The ABC Motsepe League, SA's football's third tier league, is once again in the spotlight for all the wrong reasons.

Generously financed through the benevolence of billionaire businessman Patrice Motsepe and bearing his late father's name, the league has been dogged by allegations of corruption, match-fixing and most bizarrely the elimination of club officials from the face of the earth by their foes.

But these allegations are as old as the league itself, founded in 1998 under the backing of telecoms giants Vodacom, until 2014 when mining tycoon Motsepe started bankrolling it.

At the centre of the troubles besetting the Safa-managed league is the matter of referees, who are under the aegis of Safa as well, being bought for thousands of rand to influence results of matches.

Promotion from the ABC Motsepe League automatically elevates a club to campaign in the PSL-administered National First Division, thereafter promotion to the lucrative and more professional Premiership league follows.

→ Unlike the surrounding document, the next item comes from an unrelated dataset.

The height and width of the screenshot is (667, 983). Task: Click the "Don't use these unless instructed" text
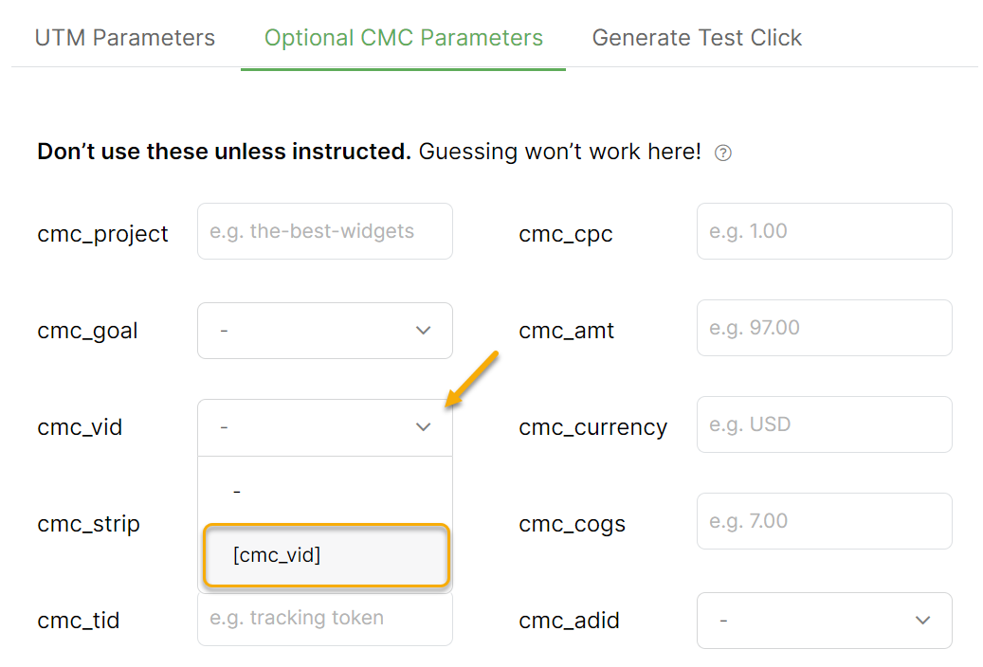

Money exchanges hands at will between club officials and referees, who are compelled, after receiving the brown envelope, to cheat in order to sway results in favour of their benefactors. So belligerent are some of the club officials they move mountains to realise their ambitions to have their clubs promoted by hook or by crook. And, of late, are prepared to kill for results.

Last week, Sunday World reported the breaking news of ABC Motsepe League's Tornado FC owner Siphiwo Nyobo, who was shot dead as he was leaving North End Stadium in East London after watching a football match on Saturday.

Safa has since offered condolences to the family and friends of the slain soccer boss, who was with three other people in the car when gunmen sprayed his car with bullets.

In another report we carried last week, a gun-toting club official faces a police investigation after Motsepe League side Polokwane Academy assistant coach Thabo Tlouane and officials were threatened by a Pusela City official Tornado Mafumo. In another incident, referee Mongezi Phungula was left for dead after he was assaulted by a mob from Summerfield Dynamos in Chatsworth, Durban.

Three years ago, the league was rocked by yet another scandal of match-fixing, as corruption in this tier continues unabated. A club captain and a club official were arrested during the game between Maccabi FC and Vaal Professionals in the Vaal.

At the time it was alleged that an official approached an opposition player and asked him to sway the game in their favour.

It has often been said that the reported incidents are just the tip of the iceberg but every time an incident happens, the football association claims it is on top of the situation.

Two years ago Safa suspended six referees and assistants for their alleged involvement in fixing matches at the ABC Motsepe League national play-offs in Bloemfontein.

The six were taken off the refereeing panel. Two of the suspended officials served on the international panel.

Some clubs have resorted to quitting in the middle of a game smelling a rat, citing their dissatisfaction with the manner referees are handling matches.

Durban FC decided to walk off the pitch due to alleged match-fixing. It was for the second time in six months the outfit walked off the pitch due to allegations of match-fixing.

At some stage, it was reported that the Hawks had been roped in. In some instance, police have received tip-offs and arrests have been effected.

But why must football become a matter of espionage and police investigations? Greed.

Some club bosses cut corners to climb up the football ladder to become instant millionaires at all cost. Nothing else.